Nel bene e nel male è un aspetto da tener presente. Soprattutto se poi chiama in causa meccanismi tipici della cultura dello spettacolo: la sensazione che si prova durante il film è che sceneggiatori e autori abbiano infatti riflettuto – forse anche inconsapevolmente - sulle implicazioni collegate all’esibizione della violenza nel nostro presente. Si staglia pertanto come uno straordinario momento rifondativo il prologo in cui l’Enigmista attua una delle sue trappole in pieno giorno, davanti a un pubblico di ignari passanti. Il pensiero può correre al magistrale Tenebre di Dario Argento, ma qui il senso è diverso: non teorizzare l’onnipresenza del Male, che si esibisce in spazi aperti, quanto riflettere sui meccanismi propri dello spettacolo del dolore, resi celebri da format quali i Reality Show. Due ragazzi e una ragazza: un triangolo amoroso basato su ruoli definiti, in cui i due devono uccidersi a vicenda per salvare la bella. La quale naturalmente cercherà di convincere l’uno o l’altro a sacrificarsi per lei. Siamo pienamente addentro ai meccanismi che affliggono il piccolo schermo, dentro quella scopofilia dal sapore pornografico, qui riflessa nel pubblico che, pur atterrito, osserva gli eventi senza staccare mai lo sguardo, anzi fotografando e filmando l’evento con i telefonini.

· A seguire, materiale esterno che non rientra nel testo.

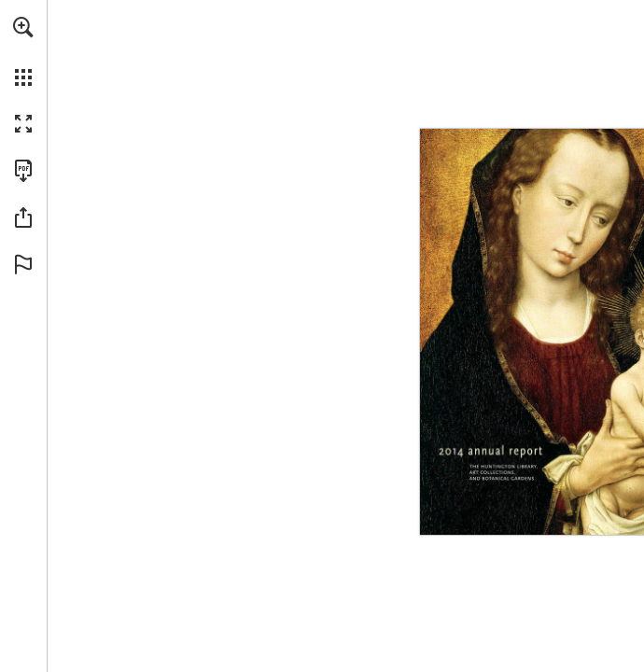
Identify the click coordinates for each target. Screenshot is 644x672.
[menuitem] (23, 51)
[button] (23, 27)
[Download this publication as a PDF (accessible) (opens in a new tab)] (23, 171)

Probabilmente questa sequenza è uno dei momenti più alti e intelligenti della saga e finisce per diventare ossequio e, al contempo auto-sabotaggio del concept stesso. Se, infatti, l’Enigmista esibisce sempre una sorta di purezza della verità, è pur vero che agisce in un modo che al cinema horror serve in quanto meccanismo spettacolare basato proprio sull’esibizione della violenza. Pensiamo dunque anche ai corpi violanti continuamente dalle trappole, a volte anche desiderabili, come accade con quello di Jill (l’attrice Betsy Russell), che giocano scientemente con le aspettative e i sogni dello spettatore, offeso dalla loro violazione, ma anche compiaciuto dalla loro messinscena.

In tutto questo stanno i segreti e i motivi di interesse di una saga che è riuscita a espandere l’idea iniziale lungo l’arco narrativo di ben sette film e che, va ribadito, forse è più interessante che riuscita, ma può in ogni caso essere tranquillamente ascritta fra le principali del nuovo decennio.